» PROBLEM STATEMENT: Copy each line below containing "hamburger".

Extracted records:

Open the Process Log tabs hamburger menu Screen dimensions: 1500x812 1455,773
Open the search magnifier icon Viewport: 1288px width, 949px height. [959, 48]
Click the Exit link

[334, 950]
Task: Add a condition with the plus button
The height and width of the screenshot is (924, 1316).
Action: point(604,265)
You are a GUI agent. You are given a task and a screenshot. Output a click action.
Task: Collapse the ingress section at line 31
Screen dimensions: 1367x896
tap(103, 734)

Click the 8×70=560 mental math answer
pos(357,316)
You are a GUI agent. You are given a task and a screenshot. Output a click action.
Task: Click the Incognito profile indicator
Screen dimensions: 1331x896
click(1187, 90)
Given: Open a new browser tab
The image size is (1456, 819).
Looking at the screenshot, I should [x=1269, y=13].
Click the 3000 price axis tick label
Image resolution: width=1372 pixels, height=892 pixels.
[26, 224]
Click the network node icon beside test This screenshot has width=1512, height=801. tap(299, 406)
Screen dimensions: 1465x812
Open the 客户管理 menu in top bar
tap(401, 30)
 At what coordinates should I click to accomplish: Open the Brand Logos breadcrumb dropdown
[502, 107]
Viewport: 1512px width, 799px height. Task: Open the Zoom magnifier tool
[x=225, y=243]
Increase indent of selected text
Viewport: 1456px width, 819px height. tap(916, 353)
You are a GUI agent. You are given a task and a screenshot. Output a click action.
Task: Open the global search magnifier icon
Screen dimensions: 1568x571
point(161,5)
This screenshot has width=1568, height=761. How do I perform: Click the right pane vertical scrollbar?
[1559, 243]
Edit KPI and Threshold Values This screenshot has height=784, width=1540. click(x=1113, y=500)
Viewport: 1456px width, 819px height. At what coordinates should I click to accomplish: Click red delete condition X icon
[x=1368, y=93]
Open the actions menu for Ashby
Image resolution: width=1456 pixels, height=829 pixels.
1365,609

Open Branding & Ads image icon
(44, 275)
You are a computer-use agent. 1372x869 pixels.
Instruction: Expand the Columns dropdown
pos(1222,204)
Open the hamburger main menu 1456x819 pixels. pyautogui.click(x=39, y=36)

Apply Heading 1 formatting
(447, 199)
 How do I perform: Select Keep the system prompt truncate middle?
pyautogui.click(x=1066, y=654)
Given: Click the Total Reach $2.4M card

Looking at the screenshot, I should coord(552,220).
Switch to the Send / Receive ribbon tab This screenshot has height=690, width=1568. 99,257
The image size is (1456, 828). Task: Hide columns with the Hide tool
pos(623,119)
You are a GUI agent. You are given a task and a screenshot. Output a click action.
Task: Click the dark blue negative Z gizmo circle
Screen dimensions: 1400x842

» REPLY:
Open the Process Log tabs hamburger menu Screen dimensions: 1500x812 1455,773
Open the hamburger main menu 1456x819 pixels. pyautogui.click(x=39, y=36)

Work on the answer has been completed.